Archive-name: cryptography-faq/part06
Last-modified: 94/06/07

This is the sixth of ten parts of the sci.crypt FAQ. The parts are mostly independent, but you should read the first part before the rest. We don't have the time to send out missing parts by mail, so don't ask. Notes such as ``[KAH67]'' refer to the reference list in the last part.

The sections of this FAQ are available via anonymous FTP to rtfm.mit.edu as /pub/usenet/news.answers/cryptography-faq/part[xx]. The Cryptography FAQ is posted to the newsgroups sci.crypt, talk.politics.crypto, sci.answers, and news.answers every 21 days.

Contents

  • 6.1. What is public-key cryptography?
  • 6.2. How does public-key cryptography solve cryptography's Catch-22?
  • 6.3. What is the role of the `trapdoor function' in public key schemes?
  • 6.4. What is the role of the `session key' in public key schemes?
  • 6.5. What's RSA?
  • 6.6. Is RSA secure?
  • 6.7. What's the difference between the RSA and Diffie-Hellman schemes?
  • 6.8. What is `authentication' and the `key distribution problem'?
  • 6.9. How fast can people factor numbers?
  • 6.10. What about other public-key cryptosystems?
  • 6.11. What is the `RSA Factoring Challenge?'

6.1. What is public-key cryptography?

In a classic cryptosystem, we have encryption functions E_K and decryption functions D_K such that D_K(E_K(P)) = P for any plaintext P. In a public-key cryptosystem, E_K can be easily computed from some ``public key'' X which in turn is computed from K. X is published, so that anyone can encrypt messages. If decryption D_K cannot be easily computed from public key X without knowledge of private key K, but readily with knowledge of K, then only the person who generated K can decrypt messages. That's the essence of public-key cryptography, introduced by Diffie and Hellman in 1976.

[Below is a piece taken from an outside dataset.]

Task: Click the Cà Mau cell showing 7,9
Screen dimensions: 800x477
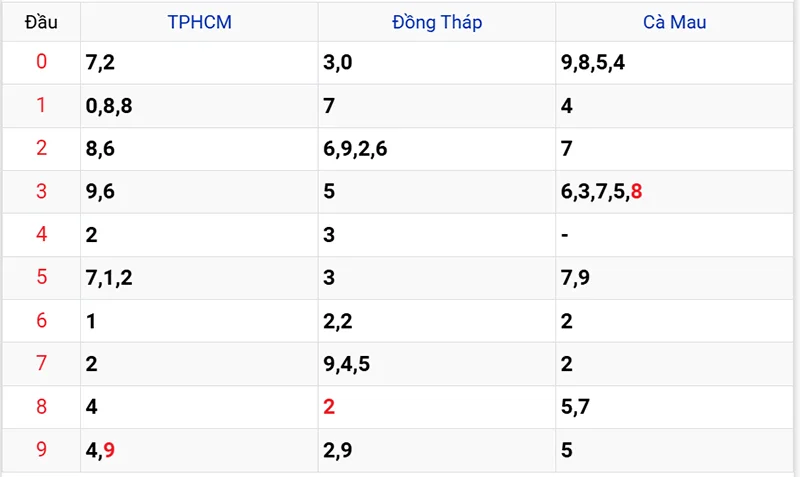Action: (576, 278)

This document describes only the rudiments of public key cryptography. There is an extensive literature on security models for public-key cryptography, applications of public-key cryptography, other applications of the mathematical technology behind public-key cryptography, and so on; consult the references at the end for more refined and thorough presentations.

6.2. How does public-key cryptography solve cryptography's Catch-22?

In a classic cryptosystem, if you want your friends to be able to send secret messages to you, you have to make sure nobody other than them sees the key K. In a public-key cryptosystem, you just publish X, and you don't have to worry about spies. Hence public key cryptography `solves' one of the most vexing problems of all prior cryptography: the necessity of establishing a secure channel for the exchange of the key. To establish a secure channel one uses cryptography, but private key cryptography requires a secure channel! In resolving the dilemma, public key cryptography has been considered by many to be a `revolutionary technology,' representing a breakthrough that makes routine communication encryption practical and potentially ubiquitous.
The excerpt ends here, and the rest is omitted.